-- Begin Selected text --

Bench Memos

Law & the Courts

A Supreme Court Term for the Ages

A year ago, I praised the end of the Supreme Court term as the best of the previous 50 years. It was a term defined by its record deciding cases according to text and original meaning, avoiding the pitfalls of a judicially activist past. I still hold that view but now must qualify it: This most recent term was even better. The Court had weightier issues on its docket and took on the challenges before it with decisiveness and both professional and personal courage.

That the Constitution should be construed according to the original public meaning, context, and spirit in which the people’s representatives drafted it, without injecting judges’ policy preferences, should be straightforward. But for many years, that philosophy was stigmatized and its proponents were widely vilified. A working originalist majority of the Court was not going to come about without a fight.

Because of the stakes, this year brought new benchmarks in intimidation tactics unleashed on the Court by the Left. Justice Stephen Breyer was subjected to a crass but successful campaign by dark-money groups to push him off the Court to make room for a younger and more liberal replacement. The campaign against the liberal bloc’s senior member is easily forgotten because of the barrage of even more reprehensible conduct deployed against the Republican-appointed justices. The leak of Justice Samuel Alito’s draft opinion for the Court in Dobbs v. Jackson Women’s Health Organization overturning Roe v. Wade; the targeting of justices at their homes, churches, and Justice Amy Coney Barrett’s children’s school; the violence against crisis pregnancy centers and churches; and the attempted murder of Justice Brett Kavanaugh are still raw memories. And the man to whom this term brought the greatest vindication, Justice Clarence Thomas, was subjected to an extra layer of vilification by activists and even members of Congress seeking to silence him, though his persecution has never really stopped since he was confirmed over thirty years ago.

By holding strong and overruling Roe along with the reformulated abortion standard in Planned Parenthood v. Casey (1992), the Court’s five originalists—Thomas, Alito, Neil Gorsuch, Kavanaugh, and Barrett—made history in Dobbs. That decision upheld Mississippi’s prohibition on abortions at 15 weeks, a judgment in which Chief Justice John Roberts concurred separately. But beyond that, it marked the Court’s abandonment of the intellectually dishonest business of inventing constitutional rights by fiat, returning one of the most contentious issues in American history to the people.

-- End Selected text --

Work instructions -
A – Decide whether each statement below agrees with the Supreme Court term piece, and answer yes or no for each, quoting the words from the piece that decide it. (i) Chief Justice John Roberts concurred separately in the judgment upholding Mississippi's 15-week prohibition. (ii) The writer no longer holds the view that the previous term was the best of the past 50 years. (iii) Justice Stephen Breyer was pushed off the Court by a campaign run by dark-money groups.
B – According to the Supreme Court term piece, how long ago was Justice Clarence Thomas confirmed?
C – Print everything in the Supreme Court term piece from "Bench Memos" down to "and personal courage.".

-- Begin Provided data --

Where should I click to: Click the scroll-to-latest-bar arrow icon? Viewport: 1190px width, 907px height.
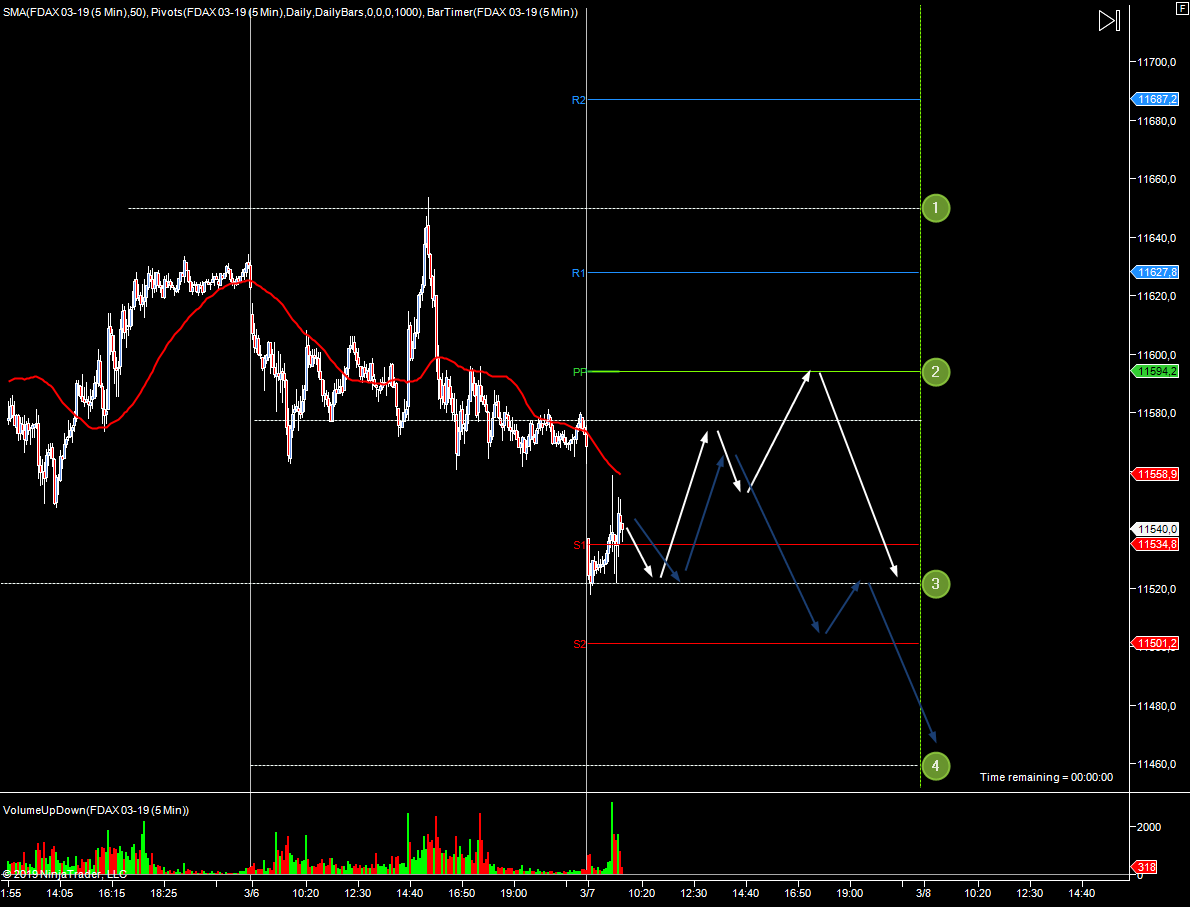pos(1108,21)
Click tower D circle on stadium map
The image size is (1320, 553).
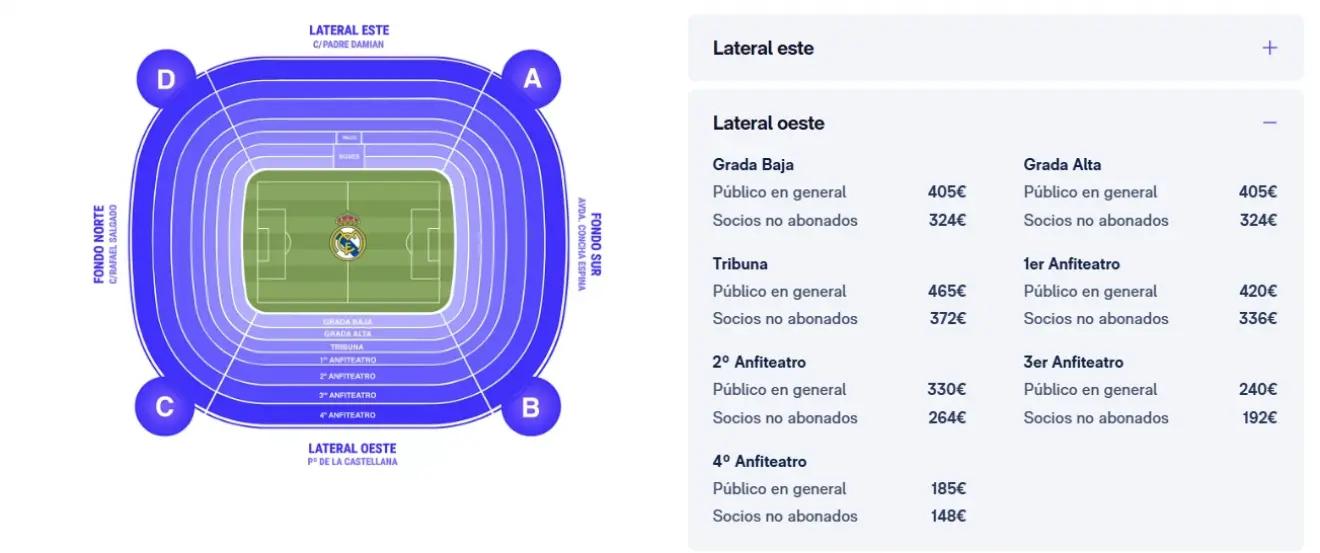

-- End Provided data --

The solutions -
A –
(i) Yes: "a judgment in which Chief Justice John Roberts concurred separately."
(ii) No: "I still hold that view but now must qualify it"
(iii) Yes: "Justice Stephen Breyer was subjected to a crass but successful campaign by dark-money groups to push him off the Court"

B – Over thirty years ago.

C –
Bench Memos

Law & the Courts

A Supreme Court Term for the Ages

A year ago, I praised the end of the Supreme Court term as the best of the previous 50 years. It was a term defined by its record deciding cases according to text and original meaning, avoiding the pitfalls of a judicially activist past. I still hold that view but now must qualify it: This most recent term was even better. The Court had weightier issues on its docket and took on the challenges before it with decisiveness and both professional and personal courage.